_DIRECTIONS_
Exactly the lines starting at the line containing "Orologi Piaget Uomo (1250, 1153)" and ending at the line containing "[We Love] (995, 85)" are to be written out from the listing below, both included.

_EXTRACTED INFORMATION_

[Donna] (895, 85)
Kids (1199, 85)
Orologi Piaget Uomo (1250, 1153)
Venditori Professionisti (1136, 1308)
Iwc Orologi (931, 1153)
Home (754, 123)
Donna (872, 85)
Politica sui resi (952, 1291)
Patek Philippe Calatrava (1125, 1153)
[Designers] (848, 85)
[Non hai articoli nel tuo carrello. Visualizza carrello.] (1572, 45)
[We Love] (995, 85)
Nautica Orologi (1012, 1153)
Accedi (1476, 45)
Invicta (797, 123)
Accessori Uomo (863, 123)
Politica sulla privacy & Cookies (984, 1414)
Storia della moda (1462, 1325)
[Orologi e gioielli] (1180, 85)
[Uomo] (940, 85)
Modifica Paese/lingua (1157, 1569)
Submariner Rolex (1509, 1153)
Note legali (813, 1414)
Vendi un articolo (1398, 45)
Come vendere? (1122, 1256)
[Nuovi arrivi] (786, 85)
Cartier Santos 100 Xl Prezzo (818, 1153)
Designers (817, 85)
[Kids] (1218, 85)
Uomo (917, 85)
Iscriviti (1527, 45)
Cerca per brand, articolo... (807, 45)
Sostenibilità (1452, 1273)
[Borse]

_RESULT_
Orologi Piaget Uomo (1250, 1153)
Venditori Professionisti (1136, 1308)
Iwc Orologi (931, 1153)
Home (754, 123)
Donna (872, 85)
Politica sui resi (952, 1291)
Patek Philippe Calatrava (1125, 1153)
[Designers] (848, 85)
[Non hai articoli nel tuo carrello. Visualizza carrello.] (1572, 45)
[We Love] (995, 85)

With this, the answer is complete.